The worker, CK, filed the complaint against her former employer and three of its employees. The woman, who worked as an assistant banquet manager, filed the complaint under section 13 of the Human Rights Code, claiming that she was subjected to sexual harassment and ultimately fired due to her sex.
The Respondents, Fairmont Hotel Vancouver and its employees, denied the allegations, stating that CK’s termination was not discriminatory but instead was a result of poor performance.
Performance concerns from employer
CK was hired on April 10, 2018, and — after completing training — began working regular shifts on June 1, 2018. The hotel said it received multiple complaints about her from other employees and clients.
Based on those complaints, the employer was of the view there were performance issues and it gave a letter of expectation to CK on June 19, 2018.
She received additional training the week of June 22, and she met with a manager on June 28 to discuss concerns about her performance. The Fairmont subsequently determined CK’s performance issues had not improved, despite additional training, and she was fired on July 5, 2018.
The parties agree, at some point prior to her termination, CK made claims of sexual harassment in the workplace. She alleged that the respondent employees used vulgar language in their conversations in the workplace.
That included an employee saying “bring it on, bitch” during a game of darts and that another worker made rude, vulgar and offensive jokes in her presence.
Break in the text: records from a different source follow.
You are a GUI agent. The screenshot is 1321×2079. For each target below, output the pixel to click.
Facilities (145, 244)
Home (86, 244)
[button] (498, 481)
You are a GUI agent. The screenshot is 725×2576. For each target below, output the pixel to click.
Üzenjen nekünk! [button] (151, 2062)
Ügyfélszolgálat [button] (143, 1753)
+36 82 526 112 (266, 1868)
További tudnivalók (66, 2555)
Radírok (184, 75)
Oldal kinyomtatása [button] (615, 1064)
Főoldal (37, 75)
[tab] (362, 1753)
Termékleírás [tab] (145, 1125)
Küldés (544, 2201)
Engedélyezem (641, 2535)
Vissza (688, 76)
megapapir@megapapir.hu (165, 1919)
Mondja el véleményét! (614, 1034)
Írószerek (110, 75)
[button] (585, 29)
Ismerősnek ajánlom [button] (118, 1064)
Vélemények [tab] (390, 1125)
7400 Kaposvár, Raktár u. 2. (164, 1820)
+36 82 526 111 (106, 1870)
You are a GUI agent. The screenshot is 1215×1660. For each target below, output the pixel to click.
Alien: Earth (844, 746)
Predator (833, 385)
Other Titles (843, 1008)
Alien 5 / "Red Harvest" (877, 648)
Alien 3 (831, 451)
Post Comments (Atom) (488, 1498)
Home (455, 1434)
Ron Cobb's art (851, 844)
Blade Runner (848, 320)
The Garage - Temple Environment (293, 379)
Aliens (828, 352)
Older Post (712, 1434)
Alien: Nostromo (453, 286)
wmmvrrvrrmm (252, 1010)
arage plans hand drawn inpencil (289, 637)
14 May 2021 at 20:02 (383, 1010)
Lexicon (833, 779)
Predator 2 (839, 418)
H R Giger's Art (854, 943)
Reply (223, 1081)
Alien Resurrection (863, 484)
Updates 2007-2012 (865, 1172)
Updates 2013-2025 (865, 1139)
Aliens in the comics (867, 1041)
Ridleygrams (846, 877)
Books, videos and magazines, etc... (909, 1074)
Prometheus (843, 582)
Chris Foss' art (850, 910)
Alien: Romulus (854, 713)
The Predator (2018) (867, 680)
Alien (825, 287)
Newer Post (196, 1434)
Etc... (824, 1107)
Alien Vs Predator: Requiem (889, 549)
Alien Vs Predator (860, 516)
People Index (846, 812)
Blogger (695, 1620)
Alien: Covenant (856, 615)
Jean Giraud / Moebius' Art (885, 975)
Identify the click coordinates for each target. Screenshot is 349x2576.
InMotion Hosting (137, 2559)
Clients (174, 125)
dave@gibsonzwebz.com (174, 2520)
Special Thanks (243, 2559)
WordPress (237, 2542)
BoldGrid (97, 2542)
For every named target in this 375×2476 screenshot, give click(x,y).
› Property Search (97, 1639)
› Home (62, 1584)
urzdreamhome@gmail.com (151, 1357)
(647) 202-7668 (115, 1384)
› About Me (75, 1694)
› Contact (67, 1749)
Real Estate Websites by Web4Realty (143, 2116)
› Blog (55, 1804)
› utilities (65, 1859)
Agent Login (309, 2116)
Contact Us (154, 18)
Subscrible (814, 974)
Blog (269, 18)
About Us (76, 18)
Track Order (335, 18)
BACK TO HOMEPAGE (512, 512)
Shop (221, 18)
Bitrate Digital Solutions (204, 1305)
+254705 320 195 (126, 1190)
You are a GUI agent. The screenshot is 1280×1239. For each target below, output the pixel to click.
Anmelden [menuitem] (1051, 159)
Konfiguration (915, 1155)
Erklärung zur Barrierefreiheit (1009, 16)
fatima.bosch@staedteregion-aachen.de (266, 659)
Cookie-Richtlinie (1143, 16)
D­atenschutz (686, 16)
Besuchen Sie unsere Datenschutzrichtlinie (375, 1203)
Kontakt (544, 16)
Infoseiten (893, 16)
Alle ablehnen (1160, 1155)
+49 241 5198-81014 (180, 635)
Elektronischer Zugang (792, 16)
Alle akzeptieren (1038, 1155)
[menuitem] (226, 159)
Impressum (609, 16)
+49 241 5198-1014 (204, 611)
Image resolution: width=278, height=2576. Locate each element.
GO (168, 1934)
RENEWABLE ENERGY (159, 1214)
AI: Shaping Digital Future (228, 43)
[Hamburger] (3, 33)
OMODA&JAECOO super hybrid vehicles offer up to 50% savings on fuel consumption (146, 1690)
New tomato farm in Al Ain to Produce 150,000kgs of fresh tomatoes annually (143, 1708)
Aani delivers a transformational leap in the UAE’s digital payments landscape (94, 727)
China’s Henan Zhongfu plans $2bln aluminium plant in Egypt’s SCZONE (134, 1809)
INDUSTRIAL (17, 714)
When she reported the concerns, she was retraumatized when the manager said “depends on who the audience is.”
The Fairmont investigated these complaints and concluded the alleged comments either weren’t said or did not constitute sexual harassment.
They sought to dismiss the complaint under sections 27(1)(b) and 27(1)(c) of the Code.
The ruling
In the ruling, the tribunal clarified that the application to dismiss was based solely on the information provided in the complaint and not on any additional evidence or explanations from the Respondents.
Regarding section 27(1)(b), the tribunal stated that CK’s allegations, if proven, could support a nexus between her sex and the adverse impact, potentially constituting a contravention of the code. Therefore, the application to dismiss the complaint under this section was denied.
The tribunal also considered section 27(1)(c), which allows for the dismissal of a complaint that has no reasonable prospect of success. However, the tribunal found that the evidence provided by both parties was inconclusive, particularly regarding the alleged sexually explicit comments made in the workplace and the timing of CK’s termination.
“I am satisfied that the timing of the termination could raise a reasonable inference that the termination was connected to (CK’s) complaints about sexual harassment in the workplace,” it said. “An inference of discrimination may be drawn on basis of circumstantial evidence that makes such an inference more probable than other possible inferences.”
As a result, the tribunal ruled that CK’s assertion that her sex was a factor in her termination was not mere conjecture and allowed the complaint to proceed.
The ruling emphasized that the decision to allow the complaint to proceed did not guarantee CK’s success at a hearing. The tribunal also encouraged both parties to consider using mediation services to resolve the matter outside of a formal hearing.